JERUSALEM, NON DEFINI : Les robes de soirée brillent sous les projecteurs, les brushings sont compacts, les talons hauts, les diadèmes étincelants. Mais sur le podium ce soir-là à Jérusalem, les miss qui défilent ne sont pas comme les autres: elles ont toutes survécu à la Shoah.
"Merci beaucoup, je suis émue, je n'ai pas de mots", souffle dans le micro tendu par une mannequin longiligne Selina Steinfeld, chevelure rouge, robe dorée et lourd collier de perles. Cette rescapée du génocide juif, née en 1935 en Roumanie, a été couronnée mardi soir "Miss Shoah 2021" face à neuf autres concurrentes.
Organisé depuis 2012 par l'association caritative israélienne Yad Ezer La-Haver ("Une main tendue à un ami" en hébreu), ce concours de beauté inédit veut "donner aux rescapées de la Shoah un peu de l'enfance qu'on leur on a volé", explique Shimon Sabag, fondateur de l'organisation.
"C'est très important. On les habille, on les maquille, on prend soin d'elles. On les met au centre", dit-il à l'AFP.
Enveloppée dans un châle gris irisé, Kuka Palmon se sent comme "une adolescente". A 87 ans, elle vient de passer l'après-midi à se faire pomponner par des professionnels et trouve que "c'est divin".
Née en Roumanie, elle s'est cachée dans une cave pendant la Seconde Guerre mondiale tandis que son père était jeté dans un train en direction des camps nazis. "Quand il est revenu du convoi de la mort, c'était un squelette", se rappelle Kuka, aux cheveux lourdement laqués et au teint tout aussi poudré. "Quand il est arrivé à la maison, je me suis enfuie, j'ai dit 'ce n'est pas mon père'. Il sautait sur la nourriture. J'avais peur".

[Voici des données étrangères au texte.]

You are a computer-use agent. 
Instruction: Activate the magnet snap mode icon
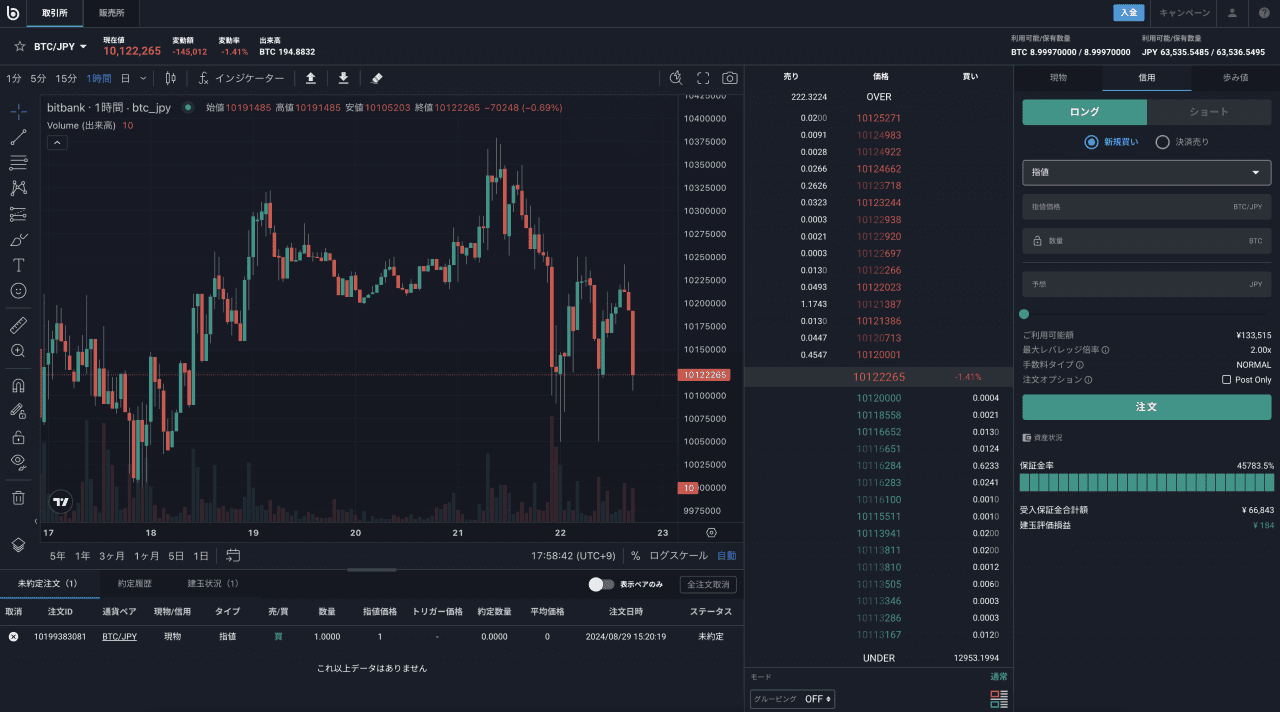click(18, 385)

Pour cette rescapée à la voix fluette, le concours de reines de beauté, au-delà des strass et des écharpes de miss, est une opportunité "énorme" de "pouvoir raconter (son) histoire au monde".

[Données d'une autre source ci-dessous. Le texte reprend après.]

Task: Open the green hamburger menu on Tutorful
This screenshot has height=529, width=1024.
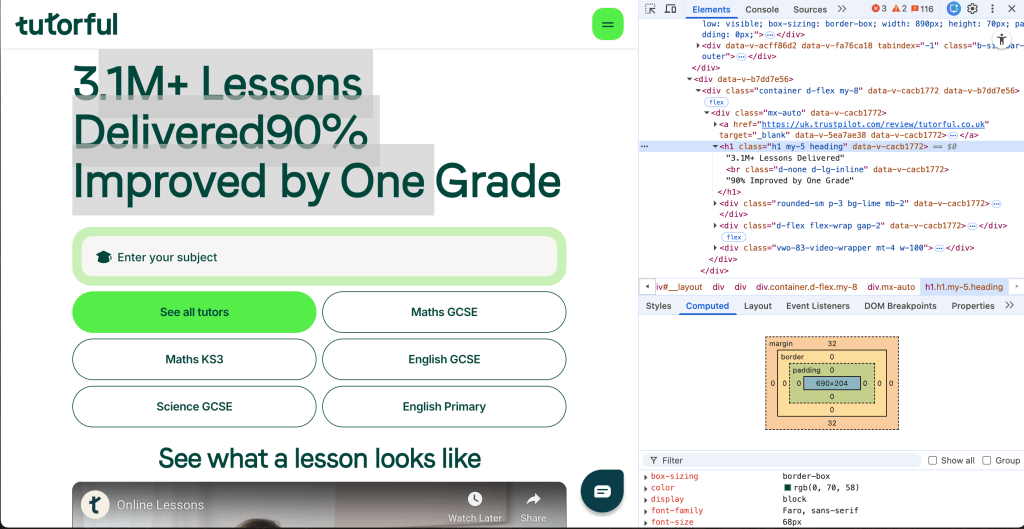Action: pos(607,24)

A tour de rôle sur le podium d'une salle de Jérusalem, les 10 concurrentes sélectionnées par Yad Ezer racontent brièvement leur histoire. Certaines ne veulent pas lâcher le micro, quelques-unes ont la voix éteinte par l'émotion.
Comme dans un concours de beauté ordinaire, les candidates appellent à "la paix dans le monde". Mais la mélodie de "Dancing queen" d'Abba, l'écran géant, le jury composé de mannequins et de femmes d'affaires israéliennes aux robes d'un luxe tapageur, n'éclipsent jamais l'omniprésente Shoah.
Diadème sur la tête, on parle des pogroms, de camps de travail, de la famine et de Josef Mengele, médecin nazi d'Auschwitz surnommé l'"ange de la mort" pour ses expérimentations sur les déportés.
Grotesque ou divertissant?
Organisé quelques semaines avant le concours de Miss Univers prévu en décembre à Eilat dans le sud d'Israël, celui des rescapées n'a pas manqué de susciter une controverse dès sa création, certaines organisations considérant que le génocide était un sujet trop sérieux pour être célébré sous les paillettes.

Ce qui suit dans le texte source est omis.